**Tekst dokumentu**.
****************
Wiersze Danuty Pasieki nie drażnią swoją pseudofilozoficznością czy infantylnością, co często zdarza się u poetów. Na szczęście dla tej poezji udało się autorce obejść te „podstępne przeszkody” bez większego uszczerbku.
Poezja Pasieki osadzona jest gdzieś w połowie drogi pomiędzy poszukiwaniem własnego widzenia świata a marzeniami, które zdają się być nieosiągalne dla poetki. I nie jest to wcale zarzut, bowiem Pasieka doskonale zdaje sobie sprawę z tego, że siła jej wierszy tkwi w ciągłym szukaniu. Poetka, mimo doświadczenia życiowego, pragnie podążać przez meandry współczesnego życia i podsuwać nam – czytelnikom – ciągle nowe pomysły na to życie. Wierzy w antyczne mądrości mówiące o tym, że człowiek spełniony jest dopiero po śmierci. Dlatego ciągle poszukuje i mówi: i nie opuszczę cię po śmierci.
****************
**Treść zadania**. Proszę ocenić, czy stwierdzenia (a), (b) i (c) zgadzają się z tekstem o poezji Danuty Pasieki, i przy każdym podać „tak” lub „nie” wraz z rozstrzygającymi słowami tekstu przytoczonymi dosłownie: (a) poetka wierzy, że człowiek jest spełniony dopiero po śmierci; (b) wiersze Pasieki drażnią swoją infantylnością; (c) siła wierszy Pasieki tkwi w ciągłym szukaniu.

**Sekcja danych**.
****************
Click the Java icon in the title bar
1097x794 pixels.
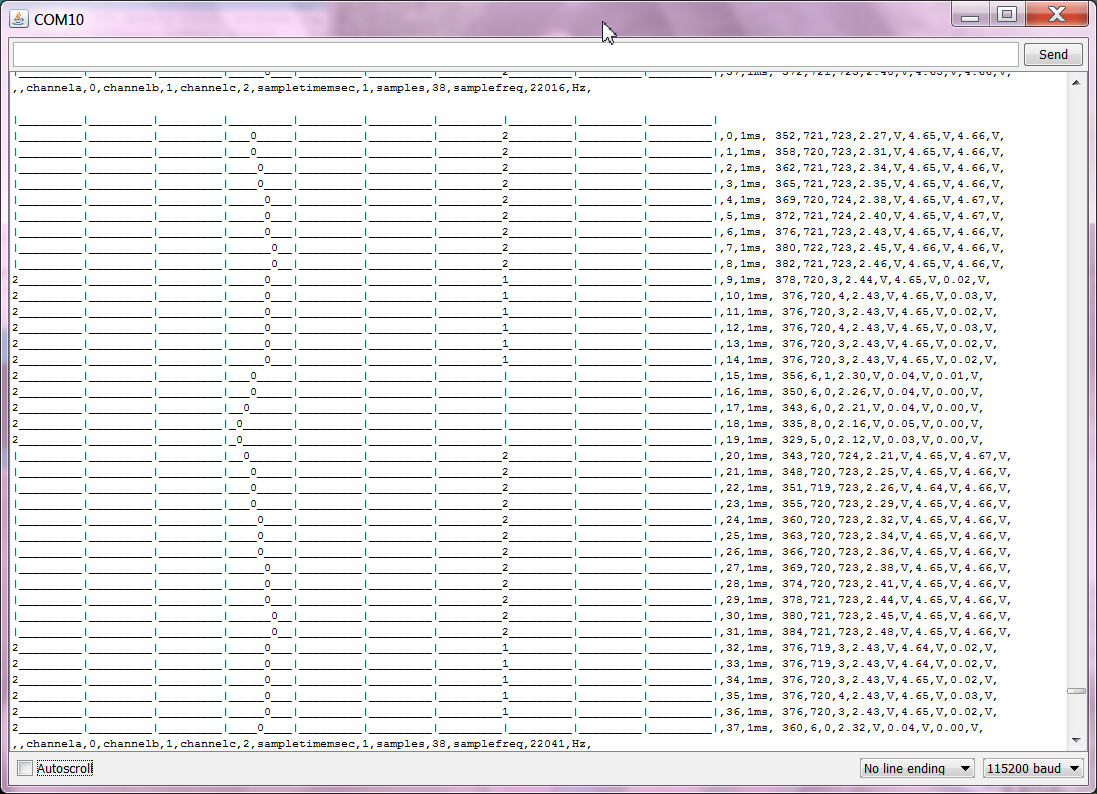point(19,19)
****************
**Odpowiedź**.
(a) Tak: „Wierzy w antyczne mądrości mówiące o tym, że człowiek spełniony jest dopiero po śmierci.”
(b) Nie: „Wiersze Danuty Pasieki nie drażnią swoją pseudofilozoficznością czy infantylnością”
(c) Tak: „siła jej wierszy tkwi w ciągłym szukaniu”